■ **Exercise requirements**
Reproduce, word for word, the whole passage below about the film Apradh.

■ **Reading text**
A full-throttle flashback: Poonam Saxena on India’s early F1 film, Apradh
A full-throttle flashback: Poonam Saxena on India’s early F1 film, Apradh

Feroz Khan’s directorial debut, it featured the flamboyant star in the role of a race-car driver. The opening credits consisted of four-and-a-half minutes of real racing footage from Nurburgring, Germany. (Khan is said to have bought the footage from a local TV channel.)

I remember thinking it slightly curious that Khan would choose professional car-racing as the backdrop of his first movie, at a time when there was hardly any public awareness of the sport in India. But then this was an actor known for his cool Western style. He had a personal fondness for leather boots and cowboy hats. The heroines in his films wore miniskirts and short shorts.

Data items

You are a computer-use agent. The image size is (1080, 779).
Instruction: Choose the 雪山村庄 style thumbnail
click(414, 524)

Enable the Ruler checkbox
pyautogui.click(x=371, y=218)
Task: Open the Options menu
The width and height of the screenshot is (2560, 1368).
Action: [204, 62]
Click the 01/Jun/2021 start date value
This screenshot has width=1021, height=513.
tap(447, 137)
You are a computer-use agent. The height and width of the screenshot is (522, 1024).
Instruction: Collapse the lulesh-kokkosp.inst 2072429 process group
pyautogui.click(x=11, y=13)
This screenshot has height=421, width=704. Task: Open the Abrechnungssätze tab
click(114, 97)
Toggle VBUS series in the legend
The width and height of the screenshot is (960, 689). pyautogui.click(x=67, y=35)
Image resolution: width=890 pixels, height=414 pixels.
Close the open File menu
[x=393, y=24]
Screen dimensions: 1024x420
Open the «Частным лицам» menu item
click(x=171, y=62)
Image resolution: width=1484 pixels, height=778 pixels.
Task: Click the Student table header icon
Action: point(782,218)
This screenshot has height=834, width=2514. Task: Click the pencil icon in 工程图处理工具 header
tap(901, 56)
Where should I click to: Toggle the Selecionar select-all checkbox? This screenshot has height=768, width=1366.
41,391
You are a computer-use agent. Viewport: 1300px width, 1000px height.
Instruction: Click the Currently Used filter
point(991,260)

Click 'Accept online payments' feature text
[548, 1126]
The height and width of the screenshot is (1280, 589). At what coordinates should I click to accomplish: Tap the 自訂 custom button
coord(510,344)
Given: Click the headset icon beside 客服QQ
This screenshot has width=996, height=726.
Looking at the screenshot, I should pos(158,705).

■ **Task solution**
A full-throttle flashback: Poonam Saxena on India’s early F1 film, Apradh
A full-throttle flashback: Poonam Saxena on India’s early F1 film, Apradh

Feroz Khan’s directorial debut, it featured the flamboyant star in the role of a race-car driver. The opening credits consisted of four-and-a-half minutes of real racing footage from Nurburgring, Germany. (Khan is said to have bought the footage from a local TV channel.)

I remember thinking it slightly curious that Khan would choose professional car-racing as the backdrop of his first movie, at a time when there was hardly any public awareness of the sport in India. But then this was an actor known for his cool Western style. He had a personal fondness for leather boots and cowboy hats. The heroines in his films wore miniskirts and short shorts.